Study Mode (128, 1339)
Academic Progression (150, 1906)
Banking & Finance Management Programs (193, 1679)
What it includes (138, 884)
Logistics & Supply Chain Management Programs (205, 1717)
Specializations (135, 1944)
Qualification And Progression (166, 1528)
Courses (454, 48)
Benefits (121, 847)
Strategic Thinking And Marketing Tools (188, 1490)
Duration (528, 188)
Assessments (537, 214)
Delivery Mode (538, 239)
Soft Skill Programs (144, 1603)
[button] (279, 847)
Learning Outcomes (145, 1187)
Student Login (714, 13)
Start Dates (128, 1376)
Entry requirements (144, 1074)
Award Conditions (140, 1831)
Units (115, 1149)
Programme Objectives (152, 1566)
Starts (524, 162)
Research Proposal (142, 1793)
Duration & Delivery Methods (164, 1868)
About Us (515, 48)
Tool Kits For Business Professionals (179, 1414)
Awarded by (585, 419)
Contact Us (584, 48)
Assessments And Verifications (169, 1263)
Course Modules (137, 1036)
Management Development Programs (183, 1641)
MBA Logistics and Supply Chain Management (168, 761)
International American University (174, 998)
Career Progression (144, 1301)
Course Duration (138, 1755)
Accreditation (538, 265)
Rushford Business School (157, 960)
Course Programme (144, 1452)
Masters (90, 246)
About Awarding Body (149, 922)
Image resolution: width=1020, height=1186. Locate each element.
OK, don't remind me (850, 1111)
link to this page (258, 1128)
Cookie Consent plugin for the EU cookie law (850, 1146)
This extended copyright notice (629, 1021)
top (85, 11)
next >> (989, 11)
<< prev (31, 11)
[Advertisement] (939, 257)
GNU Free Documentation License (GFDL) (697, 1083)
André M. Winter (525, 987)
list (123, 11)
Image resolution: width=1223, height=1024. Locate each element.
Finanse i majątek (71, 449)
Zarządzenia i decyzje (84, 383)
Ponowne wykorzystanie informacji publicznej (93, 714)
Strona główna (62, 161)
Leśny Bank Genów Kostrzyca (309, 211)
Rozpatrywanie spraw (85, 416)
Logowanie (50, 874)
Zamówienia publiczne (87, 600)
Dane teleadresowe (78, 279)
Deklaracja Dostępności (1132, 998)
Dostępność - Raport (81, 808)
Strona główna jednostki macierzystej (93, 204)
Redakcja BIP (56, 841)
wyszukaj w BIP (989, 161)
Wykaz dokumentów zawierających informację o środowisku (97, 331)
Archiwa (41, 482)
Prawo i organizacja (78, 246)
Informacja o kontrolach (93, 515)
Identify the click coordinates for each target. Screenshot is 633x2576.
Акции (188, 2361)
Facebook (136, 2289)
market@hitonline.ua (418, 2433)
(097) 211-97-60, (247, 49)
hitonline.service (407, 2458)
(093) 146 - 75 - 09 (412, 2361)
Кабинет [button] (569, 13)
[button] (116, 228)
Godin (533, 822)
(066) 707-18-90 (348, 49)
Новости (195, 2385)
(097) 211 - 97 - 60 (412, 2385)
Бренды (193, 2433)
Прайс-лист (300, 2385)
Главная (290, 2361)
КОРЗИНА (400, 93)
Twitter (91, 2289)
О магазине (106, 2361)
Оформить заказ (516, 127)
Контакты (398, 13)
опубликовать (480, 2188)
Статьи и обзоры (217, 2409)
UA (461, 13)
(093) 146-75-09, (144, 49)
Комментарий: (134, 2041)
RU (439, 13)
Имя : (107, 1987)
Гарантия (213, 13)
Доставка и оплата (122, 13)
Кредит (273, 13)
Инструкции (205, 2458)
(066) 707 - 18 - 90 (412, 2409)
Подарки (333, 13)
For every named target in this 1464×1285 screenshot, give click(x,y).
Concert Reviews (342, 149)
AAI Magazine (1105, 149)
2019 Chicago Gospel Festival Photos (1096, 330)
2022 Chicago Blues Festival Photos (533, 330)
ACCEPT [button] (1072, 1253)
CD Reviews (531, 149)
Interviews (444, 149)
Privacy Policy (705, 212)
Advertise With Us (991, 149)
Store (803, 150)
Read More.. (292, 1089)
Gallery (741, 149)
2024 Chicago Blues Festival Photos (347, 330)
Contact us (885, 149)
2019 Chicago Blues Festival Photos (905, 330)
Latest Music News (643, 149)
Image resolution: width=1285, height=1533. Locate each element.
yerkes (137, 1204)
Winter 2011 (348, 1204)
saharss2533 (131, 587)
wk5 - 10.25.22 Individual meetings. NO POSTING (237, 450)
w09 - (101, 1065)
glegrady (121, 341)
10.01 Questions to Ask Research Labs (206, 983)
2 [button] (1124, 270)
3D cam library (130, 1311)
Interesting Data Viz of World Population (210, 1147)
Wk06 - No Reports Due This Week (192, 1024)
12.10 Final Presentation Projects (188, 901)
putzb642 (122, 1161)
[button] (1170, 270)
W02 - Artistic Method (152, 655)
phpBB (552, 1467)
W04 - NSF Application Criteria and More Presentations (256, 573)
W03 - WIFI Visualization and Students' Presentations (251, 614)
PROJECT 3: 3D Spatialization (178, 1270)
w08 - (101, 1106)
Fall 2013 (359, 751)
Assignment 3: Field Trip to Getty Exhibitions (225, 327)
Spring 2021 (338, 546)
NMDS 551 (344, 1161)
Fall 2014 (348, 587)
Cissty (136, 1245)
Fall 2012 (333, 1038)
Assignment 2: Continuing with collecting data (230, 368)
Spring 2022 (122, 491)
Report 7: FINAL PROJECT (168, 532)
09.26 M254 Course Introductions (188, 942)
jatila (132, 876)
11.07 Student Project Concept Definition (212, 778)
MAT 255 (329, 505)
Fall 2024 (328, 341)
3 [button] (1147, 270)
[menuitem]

# # # # #

- **Instrução**
Altere as linhas acima trocando "Fall 2014" por "Autumn 2014" e reproduza-as integralmente, sem qualquer outra modificação.

- **Resposta redigida**
Study Mode (128, 1339)
Academic Progression (150, 1906)
Banking & Finance Management Programs (193, 1679)
What it includes (138, 884)
Logistics & Supply Chain Management Programs (205, 1717)
Specializations (135, 1944)
Qualification And Progression (166, 1528)
Courses (454, 48)
Benefits (121, 847)
Strategic Thinking And Marketing Tools (188, 1490)
Duration (528, 188)
Assessments (537, 214)
Delivery Mode (538, 239)
Soft Skill Programs (144, 1603)
[button] (279, 847)
Learning Outcomes (145, 1187)
Student Login (714, 13)
Start Dates (128, 1376)
Entry requirements (144, 1074)
Award Conditions (140, 1831)
Units (115, 1149)
Programme Objectives (152, 1566)
Starts (524, 162)
Research Proposal (142, 1793)
Duration & Delivery Methods (164, 1868)
About Us (515, 48)
Tool Kits For Business Professionals (179, 1414)
Awarded by (585, 419)
Contact Us (584, 48)
Assessments And Verifications (169, 1263)
Course Modules (137, 1036)
Management Development Programs (183, 1641)
MBA Logistics and Supply Chain Management (168, 761)
International American University (174, 998)
Career Progression (144, 1301)
Course Duration (138, 1755)
Accreditation (538, 265)
Rushford Business School (157, 960)
Course Programme (144, 1452)
Masters (90, 246)
About Awarding Body (149, 922)
Image resolution: width=1020, height=1186. Locate each element.
OK, don't remind me (850, 1111)
link to this page (258, 1128)
Cookie Consent plugin for the EU cookie law (850, 1146)
This extended copyright notice (629, 1021)
top (85, 11)
next >> (989, 11)
<< prev (31, 11)
[Advertisement] (939, 257)
GNU Free Documentation License (GFDL) (697, 1083)
André M. Winter (525, 987)
list (123, 11)
Image resolution: width=1223, height=1024. Locate each element.
Finanse i majątek (71, 449)
Zarządzenia i decyzje (84, 383)
Ponowne wykorzystanie informacji publicznej (93, 714)
Strona główna (62, 161)
Leśny Bank Genów Kostrzyca (309, 211)
Rozpatrywanie spraw (85, 416)
Logowanie (50, 874)
Zamówienia publiczne (87, 600)
Dane teleadresowe (78, 279)
Deklaracja Dostępności (1132, 998)
Dostępność - Raport (81, 808)
Strona główna jednostki macierzystej (93, 204)
Redakcja BIP (56, 841)
wyszukaj w BIP (989, 161)
Wykaz dokumentów zawierających informację o środowisku (97, 331)
Archiwa (41, 482)
Prawo i organizacja (78, 246)
Informacja o kontrolach (93, 515)
Identify the click coordinates for each target. Screenshot is 633x2576.
Акции (188, 2361)
Facebook (136, 2289)
market@hitonline.ua (418, 2433)
(097) 211-97-60, (247, 49)
hitonline.service (407, 2458)
(093) 146 - 75 - 09 (412, 2361)
Кабинет [button] (569, 13)
[button] (116, 228)
Godin (533, 822)
(066) 707-18-90 (348, 49)
Новости (195, 2385)
(097) 211 - 97 - 60 (412, 2385)
Бренды (193, 2433)
Прайс-лист (300, 2385)
Главная (290, 2361)
КОРЗИНА (400, 93)
Twitter (91, 2289)
О магазине (106, 2361)
Оформить заказ (516, 127)
Контакты (398, 13)
опубликовать (480, 2188)
Статьи и обзоры (217, 2409)
UA (461, 13)
(093) 146-75-09, (144, 49)
Комментарий: (134, 2041)
RU (439, 13)
Имя : (107, 1987)
Гарантия (213, 13)
Доставка и оплата (122, 13)
Кредит (273, 13)
Инструкции (205, 2458)
(066) 707 - 18 - 90 (412, 2409)
Подарки (333, 13)
For every named target in this 1464×1285 screenshot, give click(x,y).
Concert Reviews (342, 149)
AAI Magazine (1105, 149)
2019 Chicago Gospel Festival Photos (1096, 330)
2022 Chicago Blues Festival Photos (533, 330)
ACCEPT [button] (1072, 1253)
CD Reviews (531, 149)
Interviews (444, 149)
Privacy Policy (705, 212)
Advertise With Us (991, 149)
Store (803, 150)
Read More.. (292, 1089)
Gallery (741, 149)
2024 Chicago Blues Festival Photos (347, 330)
Contact us (885, 149)
2019 Chicago Blues Festival Photos (905, 330)
Latest Music News (643, 149)
Image resolution: width=1285, height=1533. Locate each element.
yerkes (137, 1204)
Winter 2011 (348, 1204)
saharss2533 (131, 587)
wk5 - 10.25.22 Individual meetings. NO POSTING (237, 450)
w09 - (101, 1065)
glegrady (121, 341)
10.01 Questions to Ask Research Labs (206, 983)
2 [button] (1124, 270)
3D cam library (130, 1311)
Interesting Data Viz of World Population (210, 1147)
Wk06 - No Reports Due This Week (192, 1024)
12.10 Final Presentation Projects (188, 901)
putzb642 (122, 1161)
[button] (1170, 270)
W02 - Artistic Method (152, 655)
phpBB (552, 1467)
W04 - NSF Application Criteria and More Presentations (256, 573)
W03 - WIFI Visualization and Students' Presentations (251, 614)
PROJECT 3: 3D Spatialization (178, 1270)
w08 - (101, 1106)
Fall 2013 (359, 751)
Assignment 3: Field Trip to Getty Exhibitions (225, 327)
Spring 2021 (338, 546)
NMDS 551 (344, 1161)
Autumn 2014 (348, 587)
Cissty (136, 1245)
Fall 2012 (333, 1038)
Assignment 2: Continuing with collecting data (230, 368)
Spring 2022 (122, 491)
Report 7: FINAL PROJECT (168, 532)
09.26 M254 Course Introductions (188, 942)
jatila (132, 876)
11.07 Student Project Concept Definition (212, 778)
MAT 255 (329, 505)
Fall 2024 (328, 341)
3 [button] (1147, 270)
[menuitem]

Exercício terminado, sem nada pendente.